- Theatrical release poster
- Directed by: Rajesh Kannankara
- Screenplay by: Rajesh Kannankara
- Story by: V. Dileep
- Produced by: Rejimon Kappaparambil
- Starring: Deepak Parambol Aju Varghese Sudhi Koppa Leema Babu
- Cinematography: Prasanth Krishna
- Edited by: V. Sajan
- Music by: Anand Madhusoodanan
- Production company: Kirthana Movies
- Distributed by: Eros International
- Release date: 27 October 2017;
- Country: India
- Language: Malayalam

= Vishwa Vikhyatharaya Payyanmar =

Vishwa Vikhyatharaya Payyanmar is a 2017 Indian Malayalam-language film written and directed by Rajesh Kannankara, starring Deepak Parambol, Aju Varghese, and Sudhi Koppa.

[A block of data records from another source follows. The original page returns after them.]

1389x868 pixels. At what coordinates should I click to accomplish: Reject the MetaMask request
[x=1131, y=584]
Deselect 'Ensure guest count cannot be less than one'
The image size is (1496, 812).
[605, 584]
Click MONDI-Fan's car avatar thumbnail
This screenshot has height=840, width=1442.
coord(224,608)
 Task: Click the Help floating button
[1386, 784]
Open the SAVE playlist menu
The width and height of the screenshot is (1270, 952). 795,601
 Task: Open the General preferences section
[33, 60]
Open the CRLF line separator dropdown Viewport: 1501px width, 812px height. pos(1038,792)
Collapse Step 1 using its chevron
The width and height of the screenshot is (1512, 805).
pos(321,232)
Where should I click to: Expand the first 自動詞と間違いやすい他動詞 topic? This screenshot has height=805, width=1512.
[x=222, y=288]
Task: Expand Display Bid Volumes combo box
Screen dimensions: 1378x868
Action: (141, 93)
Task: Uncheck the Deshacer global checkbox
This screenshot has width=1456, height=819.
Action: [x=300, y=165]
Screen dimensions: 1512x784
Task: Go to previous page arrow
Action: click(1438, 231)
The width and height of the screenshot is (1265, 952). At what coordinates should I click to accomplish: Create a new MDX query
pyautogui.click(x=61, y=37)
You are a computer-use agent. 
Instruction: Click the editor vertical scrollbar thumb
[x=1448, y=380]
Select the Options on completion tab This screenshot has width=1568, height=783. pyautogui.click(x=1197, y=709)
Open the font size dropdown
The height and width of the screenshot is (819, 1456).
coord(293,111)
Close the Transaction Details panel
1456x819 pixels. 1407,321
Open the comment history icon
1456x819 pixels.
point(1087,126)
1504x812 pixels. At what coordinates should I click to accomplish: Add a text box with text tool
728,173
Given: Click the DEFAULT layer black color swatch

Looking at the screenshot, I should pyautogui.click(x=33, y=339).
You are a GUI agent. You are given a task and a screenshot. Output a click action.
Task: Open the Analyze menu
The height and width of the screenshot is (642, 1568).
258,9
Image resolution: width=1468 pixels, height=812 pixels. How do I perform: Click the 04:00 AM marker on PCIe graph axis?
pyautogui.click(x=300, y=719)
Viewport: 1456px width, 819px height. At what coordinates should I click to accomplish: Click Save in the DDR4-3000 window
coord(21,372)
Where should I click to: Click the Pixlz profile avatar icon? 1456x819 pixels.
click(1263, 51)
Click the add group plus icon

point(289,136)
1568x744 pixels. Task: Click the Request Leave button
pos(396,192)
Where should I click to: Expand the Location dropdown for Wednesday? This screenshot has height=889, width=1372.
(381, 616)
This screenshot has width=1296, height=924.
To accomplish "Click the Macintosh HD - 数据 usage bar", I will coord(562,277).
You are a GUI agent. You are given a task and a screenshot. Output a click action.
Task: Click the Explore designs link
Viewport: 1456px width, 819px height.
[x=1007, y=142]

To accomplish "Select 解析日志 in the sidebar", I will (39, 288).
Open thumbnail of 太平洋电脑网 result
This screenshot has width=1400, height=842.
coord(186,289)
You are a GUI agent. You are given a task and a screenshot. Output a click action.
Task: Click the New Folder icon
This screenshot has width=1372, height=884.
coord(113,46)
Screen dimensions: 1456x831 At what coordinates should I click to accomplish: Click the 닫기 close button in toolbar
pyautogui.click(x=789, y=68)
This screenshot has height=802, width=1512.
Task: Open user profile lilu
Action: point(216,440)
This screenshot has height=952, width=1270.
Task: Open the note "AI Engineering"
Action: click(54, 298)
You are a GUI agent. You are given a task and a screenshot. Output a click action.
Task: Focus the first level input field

It was released worldwide on 27 October 2017 by Eros International.

==Plot==

The friendship of five fun-loving youngsters and spreads the message that "the goodness in your heart never goes unrewarded".

==Cast==
- Deepak Parambol as GopyKrishnan
- Aju Varghese as Jithin lal/lal
- Sudhi Koppa as Nirshad/Paintu Bichu
- Devan as Fa.Baby John
- Leema Babu as Tharuni/Tharu
- Hareesh Perumanna as P.P Shibu
- Bhagath Manuel as Saam
- Manoj K. Jayan as Sunny
- Rajesh Kannankara as Maneesh
- Kozhikode Narayan Nair as Gopalan
- Sasi Kalinga as Rajappan
- Balachandran Chullikkadu as Govindan Master
- Sunil Sugatha as Cameo Appearance
- G. K. Pillai as Cameo Appearance
- Preetha Pradeep as Cameo Appearance
- Daya Ashwathy

==Release==

The film was released worldwide on 27 October 2017 by Eros International.